* _Listing from a dataset_:
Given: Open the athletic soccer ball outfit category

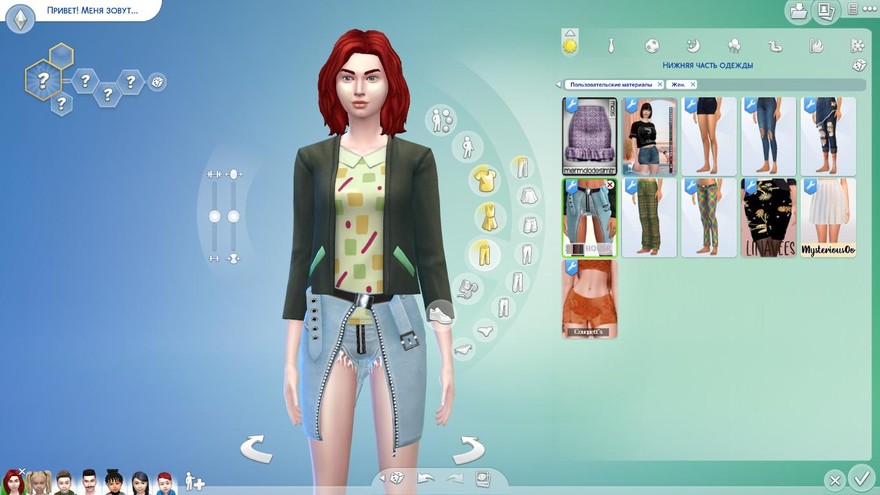Looking at the screenshot, I should click(x=651, y=46).

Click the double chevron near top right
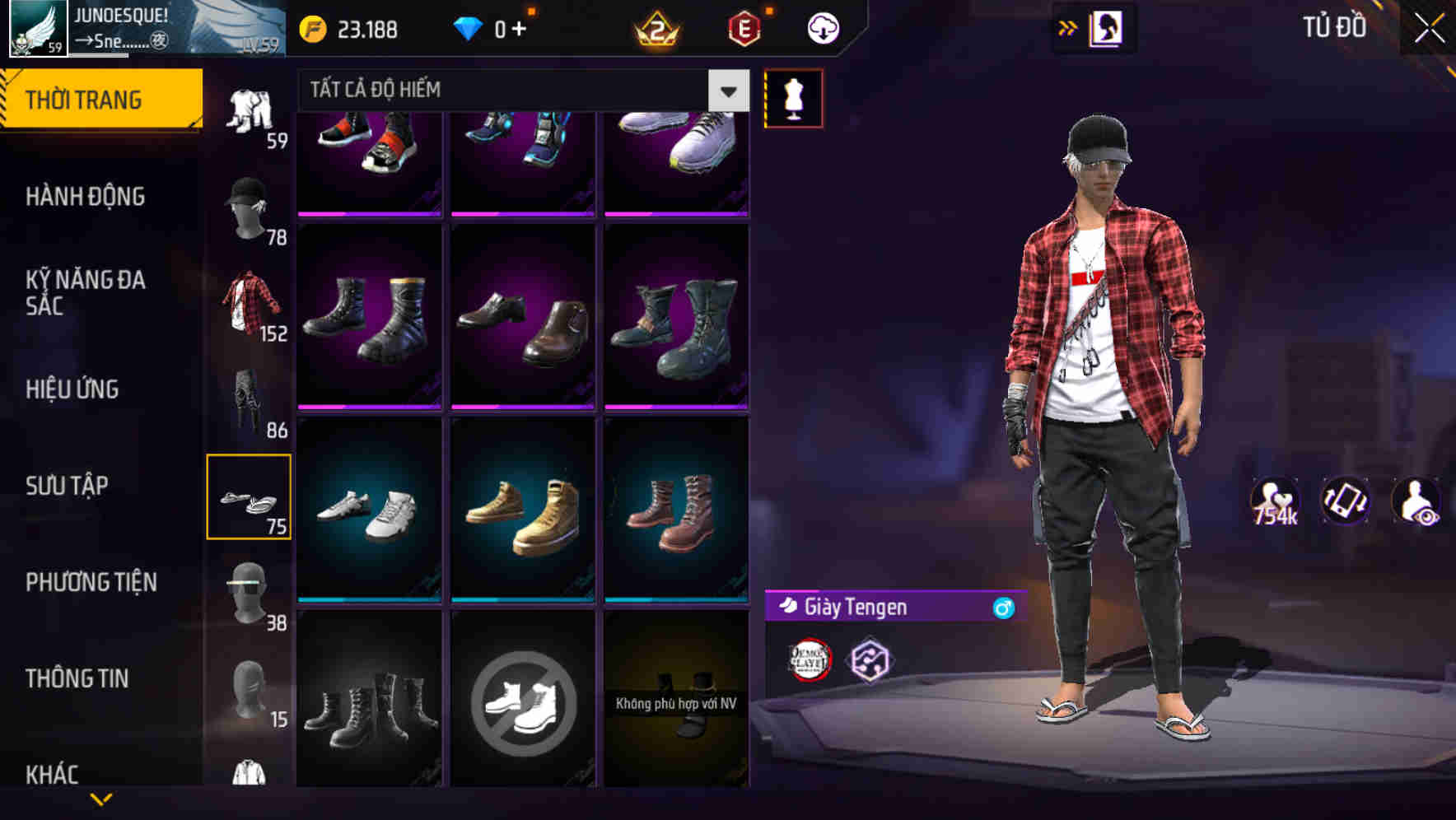click(1067, 26)
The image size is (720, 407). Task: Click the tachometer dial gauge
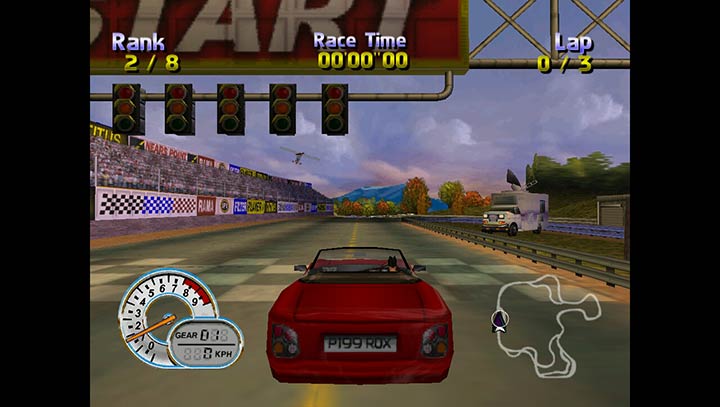pyautogui.click(x=161, y=312)
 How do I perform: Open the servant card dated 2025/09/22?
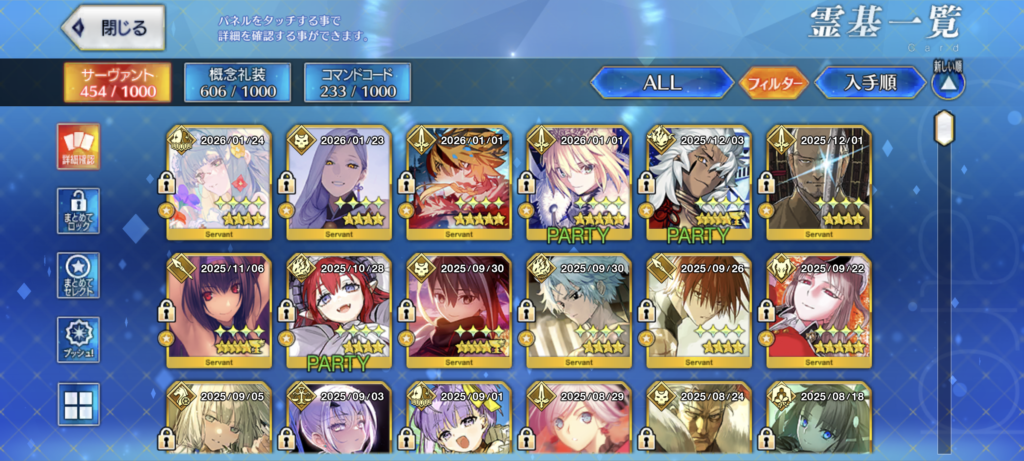point(819,310)
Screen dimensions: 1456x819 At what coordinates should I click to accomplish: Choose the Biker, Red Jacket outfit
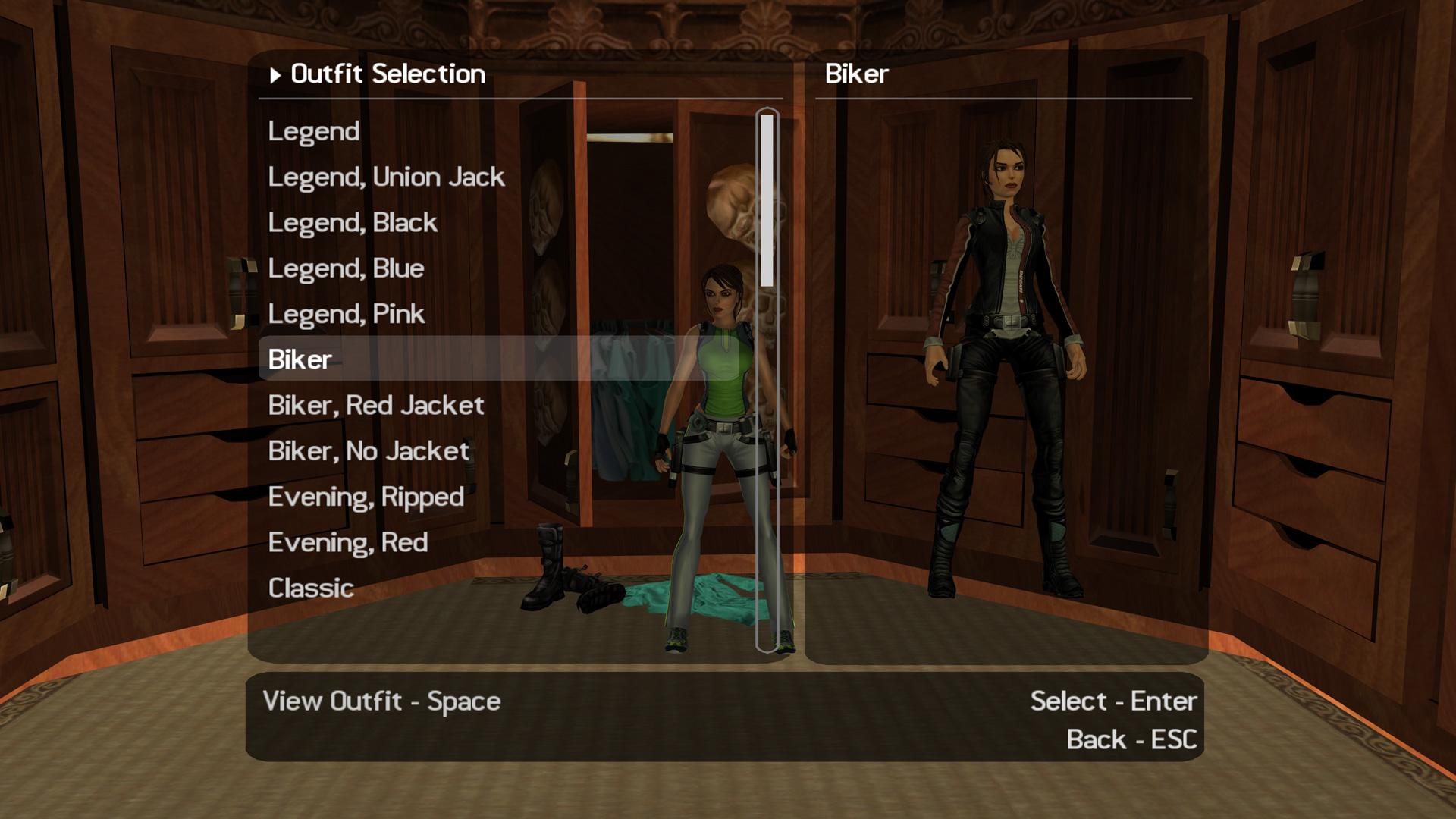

* _Exercise description_: Retype every line of the listing above exactly, omitting the pictures.

* _Answer in full_:
Given: Open the athletic soccer ball outfit category

Looking at the screenshot, I should click(x=651, y=46).

Click the double chevron near top right
click(1067, 26)
The image size is (720, 407). Task: Click the tachometer dial gauge
pyautogui.click(x=161, y=312)
 How do I perform: Open the servant card dated 2025/09/22?
point(819,310)
Screen dimensions: 1456x819 At what coordinates should I click to accomplish: Choose the Biker, Red Jacket outfit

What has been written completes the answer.